- [Supplied passage]:
┄┄┄┄┄┄
Third year coach Ernest Bearg and the Nebraska eleven came east to engage in their second intersectional battle of the season. The Cornhuskers record stood at 4–1 with a loss by one point at Missouri their only misstep. The heavy Nebraska lineup featured three All-Americans: tackle Ray Randels, guard Danny McMullen and halfback Glenn Presnell. "The last meeting of the teams was in 1921 at Forbes Field, when the Westerners scored a 10 to 0 triumph over one of 'Pop' Warner's best elevens."

The Panthers hoped for a dry field to better utilize their passing game because the Cornhuskers had only given up 4 first downs on the ground. "Dr. Sutherland, however, is frankly pessimistic for the first time this season. His pessimism should carry some weight, for he has not broken out with any lamentations previously this year. He has claimed right along that Nebraska would be as tough as any team on the schedule and with the game right upon us it would appear that the doctor knows what he has been talking about." With both starting quarterbacks still ailing, Sutherland started the game with the same lineup used in the Washington & Jefferson game.

Harry G. Scott in his book "Jock Sutherland – Architect of Men" summarized this game: "When Coach Ernest Bearg came to town with his big Nebraska Cornhuskers, the spectators were in for one of the most scintillating games ever played in Pittsburgh. Behind flawless interference, (Gibby) Welch took the opening kickoff and rushed ninety-seven yards down the field in his second superlative touchdown run of the season! Nebraska countered with a 51 yard drive to its goal line, spearheaded by the hard-running Glenn Presnell and Blue Howell and aided and abetted by a magnificent line. Before the half ended, (James) Hagan made the second score for Pitt on a dazzling 63 yard run from scrimmage. Then, on a pass from Hagan, Welch made his second long touchdown sprint of the game - seventy-one yards. The conversion was good as the two previous ones had been. Nebraska was able to put on only one more scoring march, and the victory went to the Panthers, 21–13."
┄┄┄┄┄┄
- [Raw data]:
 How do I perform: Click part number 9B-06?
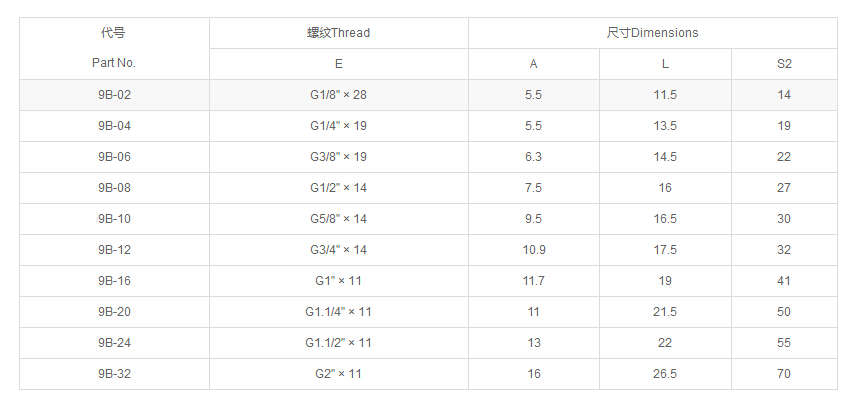click(x=114, y=157)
┄┄┄┄┄┄
- [Check your understanding]:
1) From the football game passage, list the three Nebraska All-Americans named, with the position of each.
2) Translate this sentence from the football game passage into Spanish: "The conversion was good as the two previous ones had been."
3) According to the football game passage, when and where had the two teams last met?

- [Responses to the exercise]:
1)
Ray Randels, tackle
Danny McMullen, guard
Glenn Presnell, halfback

2) La conversión fue buena, como lo habían sido las dos anteriores.

3) In 1921 at Forbes Field.